— Problem description —
In the records below, find the line that contains "Instruction: Click Email" and the line that contains "Given: Click the". Set down exactly those lines and every line between them, and nothing more.

— Record set —
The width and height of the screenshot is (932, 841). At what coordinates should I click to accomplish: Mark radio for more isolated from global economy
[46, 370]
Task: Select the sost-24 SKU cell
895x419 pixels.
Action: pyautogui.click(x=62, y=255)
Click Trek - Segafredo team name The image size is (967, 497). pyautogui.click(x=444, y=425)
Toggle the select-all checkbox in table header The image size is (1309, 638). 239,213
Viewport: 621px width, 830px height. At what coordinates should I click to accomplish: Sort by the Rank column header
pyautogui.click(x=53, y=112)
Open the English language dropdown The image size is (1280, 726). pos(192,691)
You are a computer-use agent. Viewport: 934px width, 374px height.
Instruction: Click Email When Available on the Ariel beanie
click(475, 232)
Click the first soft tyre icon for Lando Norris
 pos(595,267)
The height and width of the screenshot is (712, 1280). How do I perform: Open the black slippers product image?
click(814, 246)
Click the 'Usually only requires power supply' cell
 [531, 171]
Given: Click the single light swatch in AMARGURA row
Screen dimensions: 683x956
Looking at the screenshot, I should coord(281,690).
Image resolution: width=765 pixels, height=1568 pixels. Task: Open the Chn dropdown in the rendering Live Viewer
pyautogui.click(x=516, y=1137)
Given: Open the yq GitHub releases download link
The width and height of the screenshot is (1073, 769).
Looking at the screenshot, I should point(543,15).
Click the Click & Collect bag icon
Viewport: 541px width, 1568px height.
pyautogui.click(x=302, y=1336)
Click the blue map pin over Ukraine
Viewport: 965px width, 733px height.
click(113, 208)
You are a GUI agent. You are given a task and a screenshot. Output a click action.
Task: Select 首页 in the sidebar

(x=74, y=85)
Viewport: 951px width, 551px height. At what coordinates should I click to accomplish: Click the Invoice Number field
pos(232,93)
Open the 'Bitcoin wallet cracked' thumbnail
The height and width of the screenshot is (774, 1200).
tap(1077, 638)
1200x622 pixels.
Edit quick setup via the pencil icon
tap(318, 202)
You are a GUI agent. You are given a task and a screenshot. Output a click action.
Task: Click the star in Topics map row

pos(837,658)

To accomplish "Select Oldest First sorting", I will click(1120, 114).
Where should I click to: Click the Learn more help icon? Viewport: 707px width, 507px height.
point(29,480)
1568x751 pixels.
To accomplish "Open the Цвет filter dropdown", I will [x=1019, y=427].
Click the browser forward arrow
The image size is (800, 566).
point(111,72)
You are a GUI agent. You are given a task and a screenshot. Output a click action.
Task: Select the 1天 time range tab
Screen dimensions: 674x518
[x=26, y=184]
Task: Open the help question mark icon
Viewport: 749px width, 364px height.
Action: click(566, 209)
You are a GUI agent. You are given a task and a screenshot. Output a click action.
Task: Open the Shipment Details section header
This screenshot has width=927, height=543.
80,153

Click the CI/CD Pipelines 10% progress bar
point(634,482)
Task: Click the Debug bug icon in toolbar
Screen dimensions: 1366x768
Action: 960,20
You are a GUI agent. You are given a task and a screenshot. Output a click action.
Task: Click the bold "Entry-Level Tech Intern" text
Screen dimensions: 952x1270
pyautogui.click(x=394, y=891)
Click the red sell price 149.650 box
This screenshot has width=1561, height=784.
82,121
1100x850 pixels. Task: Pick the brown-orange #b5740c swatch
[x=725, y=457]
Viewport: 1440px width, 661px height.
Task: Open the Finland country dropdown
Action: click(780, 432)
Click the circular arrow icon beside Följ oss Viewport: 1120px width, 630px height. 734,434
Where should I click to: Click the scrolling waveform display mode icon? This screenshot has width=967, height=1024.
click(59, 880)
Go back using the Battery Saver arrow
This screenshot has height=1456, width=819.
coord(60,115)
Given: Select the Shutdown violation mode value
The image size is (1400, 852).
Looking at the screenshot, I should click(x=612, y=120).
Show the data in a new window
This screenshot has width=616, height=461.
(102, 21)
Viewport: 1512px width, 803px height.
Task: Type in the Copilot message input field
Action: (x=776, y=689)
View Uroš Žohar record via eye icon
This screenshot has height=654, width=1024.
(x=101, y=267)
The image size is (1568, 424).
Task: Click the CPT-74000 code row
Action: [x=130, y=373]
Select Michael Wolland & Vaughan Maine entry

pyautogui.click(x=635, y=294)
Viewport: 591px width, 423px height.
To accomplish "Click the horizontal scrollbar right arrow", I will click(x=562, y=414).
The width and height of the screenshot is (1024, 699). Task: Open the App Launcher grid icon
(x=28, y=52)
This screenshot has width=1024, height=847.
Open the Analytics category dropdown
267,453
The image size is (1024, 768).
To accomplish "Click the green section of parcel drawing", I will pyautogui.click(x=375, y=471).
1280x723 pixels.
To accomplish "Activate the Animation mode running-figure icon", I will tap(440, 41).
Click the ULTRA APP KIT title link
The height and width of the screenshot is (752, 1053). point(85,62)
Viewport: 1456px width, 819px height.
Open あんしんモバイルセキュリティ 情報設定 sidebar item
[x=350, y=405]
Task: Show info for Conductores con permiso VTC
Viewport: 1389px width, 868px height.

— Task solution —
Instruction: Click Email When Available on the Ariel beanie
click(475, 232)
Click the first soft tyre icon for Lando Norris
 pos(595,267)
The height and width of the screenshot is (712, 1280). How do I perform: Open the black slippers product image?
click(814, 246)
Click the 'Usually only requires power supply' cell
 [531, 171]
Given: Click the single light swatch in AMARGURA row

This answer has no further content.